Publication year - 2014
Publication title -
angewandte chemie international edition
Language(s) - English
Resource type - Journals
SCImago Journal Rank - 5.831
H-Index - 550
eISSN - 1521-3773
pISSN - 1433-7851
DOI - 10.1002/anie.201309583
Subject(s) - analyte , chemistry , protamine , biophysics , lipid bilayer , fluorescence , biomolecule , transmembrane protein , surface plasmon resonance , membrane , combinatorial chemistry , biochemistry , nanotechnology , chromatography , biology , nanoparticle , materials science , heparin , physics , receptor , quantum mechanics
The efficacy of drugs and biomolecules relies on their ability to pass through the bilayer. The development of methods to directly and sensitively monitor these membrane transport processes has remained an experimental challenge. A macrocyclic host ( p ‐sulfonatocalix[4]arene or cucurbit[7]uril) and a fluorescent dye (lucigenin or berberine) are encapsulated as a chemosensing ensemble inside liposomes, which allows for a direct, real‐time fluorescence monitoring of the passage of unlabeled bioorganic analytes.

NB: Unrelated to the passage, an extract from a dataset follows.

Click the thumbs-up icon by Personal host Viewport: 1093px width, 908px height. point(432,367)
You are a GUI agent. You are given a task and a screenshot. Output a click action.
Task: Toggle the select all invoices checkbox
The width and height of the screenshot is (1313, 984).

This in vitro assay is transferable to different channel proteins and analytes, has potential for fluorescence‐based screening, e.g., of channel modulators, and yields the absolute kinetics of translocation. Using this new biophysical method, we observed for the first time direct rapid translocation of protamine, an antimicrobial peptide, through the bacterial transmembrane protein OmpF.